Mort d’Alberto Fujimori, ex-président du Pérou condamné pour crimes contre l’humanité
INTERNATIONAL - L’ancien président du Pérou Alberto Fujimori (1990-2000), gracié en décembre pour raisons de santé après avoir été condamné pour « crimes contre l’humanité », est décédé ce mercredi 11 septembre à Lima à l’âge de 86 ans, a annoncé sa famille sur le réseau social X.
« Après une longue bataille contre le cancer, notre père, Alberto Fujimori, vient de partir à la rencontre du Seigneur. Nous demandons à ceux qui l’ont aimé de nous accompagner par une prière pour le repos éternel de son âme. Merci pour tout papa ! », ont annoncé ses enfants Keiko, Hiro, Sachie et Kenji Fujimori.
L’ex-dirigeant, d’origine japonaise, avait été libéré en décembre après avoir passé 16 ans dans une prison située dans l’est de Lima. Il y purgeait une peine de 25 ans pour crimes contre l’humanité, notamment pour deux massacres de civils commis par un escadron de l’armée dans le cadre de la lutte contre la guérilla maoïste du Sentier lumineux au début des années 1990.
Surnommé « El Chino »
Il avait été libéré en décembre sur ordre de la Cour constitutionnelle « pour raisons humanitaires », malgré l’opposition de la justice interaméricaine. En mai, Alberto Fujimori avait annoncé qu’une tumeur maligne à la langue lui avait été diagnostiquée.
Après avoir gouverné pendant dix ans le Pérou d’une main de fer, l’héritage du dictateur divise toujours profondément les Péruviens.
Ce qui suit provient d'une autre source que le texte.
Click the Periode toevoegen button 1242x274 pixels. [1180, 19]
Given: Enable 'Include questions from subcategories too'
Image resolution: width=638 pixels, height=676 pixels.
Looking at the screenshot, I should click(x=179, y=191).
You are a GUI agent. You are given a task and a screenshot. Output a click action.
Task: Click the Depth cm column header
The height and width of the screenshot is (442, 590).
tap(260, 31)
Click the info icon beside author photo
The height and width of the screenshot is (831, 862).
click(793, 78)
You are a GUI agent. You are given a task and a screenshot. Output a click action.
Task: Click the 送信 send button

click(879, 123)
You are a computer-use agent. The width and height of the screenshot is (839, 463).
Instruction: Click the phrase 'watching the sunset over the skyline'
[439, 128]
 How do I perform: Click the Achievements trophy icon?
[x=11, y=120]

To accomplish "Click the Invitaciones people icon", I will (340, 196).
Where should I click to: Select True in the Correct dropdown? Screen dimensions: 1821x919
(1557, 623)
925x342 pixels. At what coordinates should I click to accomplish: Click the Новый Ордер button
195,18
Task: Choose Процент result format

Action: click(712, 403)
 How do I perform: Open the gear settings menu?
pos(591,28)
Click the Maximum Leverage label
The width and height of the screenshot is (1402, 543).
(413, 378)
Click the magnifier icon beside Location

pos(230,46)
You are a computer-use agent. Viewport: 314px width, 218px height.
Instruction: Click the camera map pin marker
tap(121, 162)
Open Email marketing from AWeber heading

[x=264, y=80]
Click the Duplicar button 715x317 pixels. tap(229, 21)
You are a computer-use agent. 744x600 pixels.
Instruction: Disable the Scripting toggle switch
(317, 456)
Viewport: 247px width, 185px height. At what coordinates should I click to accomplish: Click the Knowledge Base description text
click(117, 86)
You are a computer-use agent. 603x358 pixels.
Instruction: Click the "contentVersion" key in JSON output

Alberto Fujimori a désuni les Péruviens comme peu d’hommes politiques l’ont fait dans l’histoire du pays. Car dans ce pays andin de 32 millions d’habitants, difficile d’oublier le passage au pouvoir de celui que l’on surnomme « El Chino » (le Chinois).
Pour certains, il est l’homme qui a dopé l’essor économique du pays par ses politiques ultra-libérales, et combattu avec succès les guérillas du Sentier lumineux (maoïste) et du Mouvement révolutionnaire Tupac Amaru (guévariste).
Gouvernance autoritaire
D’autres se souviennent surtout des scandales de corruption et de ses méthodes autoritaires, qui l’ont conduit derrière les barreaux pour avoir commandité deux massacres perpétrés par un escadron de la mort en 1991-1992, dans le cadre de la lutte contre le Sentier lumineux.
Né à Lima le 28 juillet 1938 de parents japonais immigrés, Alberto devient ingénieur agronome puis enseigne les mathématiques. En 1964, il passe une année universitaire à Strasbourg où il apprend le français et, en 1970, obtient un master de mathématiques aux Etats-Unis.
En 1990, Alberto Fujimori remporte à la surprise générale l’élection présidentielle face au célèbre écrivain et prix Nobel de littérature, Mario Vargas Llosa. Faute de majorité, le 5 avril 1992, avec l’appui des forces armées, il dissout le Parlement et suspend la Constitution. L’année suivante, il fait adopter une nouvelle Loi fondamentale donnant plus de pouvoir au président.
Après sa victoire sur le Sentier lumineux et l’arrestation de son chef Abimael Guzman - décédé en prison le 11 septembre 2021 - le magazine américain Time le nomme en 1993 personnalité sud-américaine de l’année. Il est réélu président en 1995.
Destitué pour des affaires de corruption
En 1996, le Parlement adopte une loi qui l’autorise à postuler à un troisième mandat. En mai 2000, Alberto Fujimori s’impose à nouveau, mais le Parlement vote sa destitution en novembre pour corruption. L’affaire prend des allures de scénario hollywoodien. Le dirigeant déchu s’enfuit au Japon, pays dont il détient également la nationalité, et démissionne par fax depuis un hôtel de la capitale nippone.
Lima passe des années à tenter de convaincre Tokyo de l’extrader, en vain. A l’issue d’une longue bataille judiciaire, c’est finalement le Chili, où il s’était rendu en 2005, qui extrade Alberto Fujimori deux ans plus tard.
Sa famille et ses avocats a lutté pour qu’il ne finisse pas sa vie derrière les barreaux. Mi-mars 2022, une grâce présidentielle accordée la veille de Noël 2017 par le président de l’époque, Pedro Pablo Kuczynski, a été annulée en octobre 2018 par la justice. Le 7 décembre 2023 la Cour constitutionnelle a finalement ordonné la libération immédiate de l’ancien président controversé, rétablissant la grâce accordée en 2017.